DGA domain classifier (Keras-ONNX)#
This tutorial is related to the DGA domain classifier using H2O engine tutorial but in this case is used Keras as machine learning engine.
We are going to use the Keras framework to create a model capable of detecting whether a domain is malicious or not. Then in order to be able to register and use the Keras model in Devo we will show how to transform it into ONNX format.
Requirements#
Python >= 3.7.
Devo table
demo.ecommerce.data
.
It is recommended for convenience to create a virtual environment to run the tutorial or use the notebook provided.
Setup#
Let’s start by installing the required packages.
$ pip install devo-sdk
$ pip install devo-mlmodelmanager
$ pip install tensorflow
$ pip install tf2onnx
$ pip install scikit-learn
$ pip install numpy
$ pip install pandas
We can start coding by the needed imports.
import os
import math
import numpy as np
import pandas as pd
import seaborn as sns
import tensorflow as tf
import tf2onnx
from collections import Counter
from sklearn.preprocessing import LabelEncoder
from devo.api import Client, ClientConfig, SIMPLECOMPACT_TO_OBJ
from devo_ml.modelmanager import create_client_from_token, engines
Declare some constants for convenience in the code.
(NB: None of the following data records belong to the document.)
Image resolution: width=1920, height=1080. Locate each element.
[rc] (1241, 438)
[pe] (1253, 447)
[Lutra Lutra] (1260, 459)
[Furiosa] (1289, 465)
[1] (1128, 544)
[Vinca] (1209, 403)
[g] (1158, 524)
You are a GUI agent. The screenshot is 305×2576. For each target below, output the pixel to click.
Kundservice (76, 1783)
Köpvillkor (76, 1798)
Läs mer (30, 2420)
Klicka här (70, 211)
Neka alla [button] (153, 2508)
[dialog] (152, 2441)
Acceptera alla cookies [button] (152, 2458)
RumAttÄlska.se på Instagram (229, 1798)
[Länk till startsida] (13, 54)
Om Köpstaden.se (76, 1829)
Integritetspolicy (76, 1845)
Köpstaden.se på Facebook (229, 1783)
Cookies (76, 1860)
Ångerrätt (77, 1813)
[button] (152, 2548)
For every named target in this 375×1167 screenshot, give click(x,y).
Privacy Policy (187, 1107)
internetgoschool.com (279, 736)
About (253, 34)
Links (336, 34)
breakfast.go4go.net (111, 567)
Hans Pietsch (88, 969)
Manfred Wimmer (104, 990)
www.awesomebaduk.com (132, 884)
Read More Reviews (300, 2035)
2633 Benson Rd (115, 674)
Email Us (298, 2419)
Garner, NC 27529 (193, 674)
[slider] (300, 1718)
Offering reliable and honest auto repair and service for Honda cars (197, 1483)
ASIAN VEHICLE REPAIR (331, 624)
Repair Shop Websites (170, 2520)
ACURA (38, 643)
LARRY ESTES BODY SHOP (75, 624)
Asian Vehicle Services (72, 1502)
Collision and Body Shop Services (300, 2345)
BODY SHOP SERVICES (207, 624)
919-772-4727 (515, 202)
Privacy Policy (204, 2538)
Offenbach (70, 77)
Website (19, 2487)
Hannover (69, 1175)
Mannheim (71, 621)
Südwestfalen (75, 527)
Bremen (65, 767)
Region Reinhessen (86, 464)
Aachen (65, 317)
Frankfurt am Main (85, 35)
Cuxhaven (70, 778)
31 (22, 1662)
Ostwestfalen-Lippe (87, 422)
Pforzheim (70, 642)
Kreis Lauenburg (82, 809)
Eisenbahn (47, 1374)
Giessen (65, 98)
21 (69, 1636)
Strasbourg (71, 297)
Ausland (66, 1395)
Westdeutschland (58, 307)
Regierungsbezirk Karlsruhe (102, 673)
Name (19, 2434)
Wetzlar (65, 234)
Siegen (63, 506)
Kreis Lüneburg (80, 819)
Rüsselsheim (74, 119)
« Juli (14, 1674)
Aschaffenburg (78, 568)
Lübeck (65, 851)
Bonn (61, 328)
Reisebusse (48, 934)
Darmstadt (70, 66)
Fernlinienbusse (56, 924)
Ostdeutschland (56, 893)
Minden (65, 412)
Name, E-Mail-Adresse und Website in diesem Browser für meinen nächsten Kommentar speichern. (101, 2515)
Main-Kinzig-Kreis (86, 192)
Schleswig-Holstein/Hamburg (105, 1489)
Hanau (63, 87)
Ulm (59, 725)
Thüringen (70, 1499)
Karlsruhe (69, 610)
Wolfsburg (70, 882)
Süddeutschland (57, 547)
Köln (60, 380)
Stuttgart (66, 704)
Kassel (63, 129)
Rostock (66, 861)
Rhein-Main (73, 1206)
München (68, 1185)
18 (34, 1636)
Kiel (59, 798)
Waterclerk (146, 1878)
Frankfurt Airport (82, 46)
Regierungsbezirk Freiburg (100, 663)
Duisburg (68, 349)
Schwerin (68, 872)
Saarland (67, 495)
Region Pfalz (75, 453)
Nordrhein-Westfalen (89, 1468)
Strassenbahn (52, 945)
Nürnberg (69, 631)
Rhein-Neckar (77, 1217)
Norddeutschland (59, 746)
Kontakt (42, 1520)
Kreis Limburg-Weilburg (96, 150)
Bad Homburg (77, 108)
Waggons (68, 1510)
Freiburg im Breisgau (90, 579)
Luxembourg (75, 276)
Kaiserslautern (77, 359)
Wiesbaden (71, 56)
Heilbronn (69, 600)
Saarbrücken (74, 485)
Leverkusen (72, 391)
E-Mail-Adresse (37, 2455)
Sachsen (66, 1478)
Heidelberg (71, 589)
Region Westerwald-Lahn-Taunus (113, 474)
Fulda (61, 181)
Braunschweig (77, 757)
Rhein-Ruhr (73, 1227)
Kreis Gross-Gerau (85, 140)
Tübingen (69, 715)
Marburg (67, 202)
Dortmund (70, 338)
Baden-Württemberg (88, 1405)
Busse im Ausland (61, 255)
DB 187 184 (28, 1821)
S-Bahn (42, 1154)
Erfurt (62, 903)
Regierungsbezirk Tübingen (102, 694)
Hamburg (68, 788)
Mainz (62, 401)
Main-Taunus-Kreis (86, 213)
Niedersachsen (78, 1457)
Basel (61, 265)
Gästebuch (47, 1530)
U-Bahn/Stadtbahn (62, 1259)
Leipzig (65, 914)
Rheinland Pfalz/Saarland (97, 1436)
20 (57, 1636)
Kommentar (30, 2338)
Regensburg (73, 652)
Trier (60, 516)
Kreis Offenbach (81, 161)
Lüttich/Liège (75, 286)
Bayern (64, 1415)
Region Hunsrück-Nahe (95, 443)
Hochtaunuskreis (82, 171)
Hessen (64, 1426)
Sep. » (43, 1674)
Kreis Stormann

# A valid Devo access token
DEVO_TOKEN = '<your_token_here>'
# URL of Devo API, e.g. https://apiv2-us.devo.com/search/query/
DEVO_API_URL = '<devo_api_url_here>'
# URL of Devo ML Model Manager, e.g. https://api-us.devo.com/mlmodelmanager/
DEVO_MLMM_URL = '<devo_mlmm_url_here>'
# The domain to connect to, e.g. self
DOMAIN = '<your_domain_here>'
# The name of the model
MODEL_NAME = 'dga_classifier_onnx'
# The description of the models
MODEL_DESCRIPTION = 'DGA domain classifier (Keras-ONNX)'
# File to store the onnx model
MODEL_FILE = f'{MODEL_NAME}.onnx'
# The URL of a dataset to build the model
DATASET_URL = "https://devo-ml-models-public-demos.s3.eu-west-3.amazonaws.com/legit_dga/dataset.csv"
VOWELS = "aeiouAEIOU"
# fix random seed for reproducibility
seed = 42
np.random.seed(seed)
Prepare the data#
This dataset
will help us to train our model once it has been built. The dataset has the
form host;domain;class;subclass
.
host;domain;class;subclass
000directory.com.ar;000directory;legit;legit
001fans.com;001fans;legit;legit
...
1002n0q11m17h017r1shexghfqf.net;1002n0q11m17h017r1shexghfqf;dga;newgoz
100bestbuy.com;100bestbuy;legit;legit
...
In the dataset preparation we will add the columns length
, entropy
and
vowel_proportion
for each domain, and also the flag malicious
indicating
if it is a DGA domain according to the class
column value.
def entropy(s):
l = len(s)
return -sum(map(lambda a: (a/l)*math.log2(a/l), Counter(s).values()))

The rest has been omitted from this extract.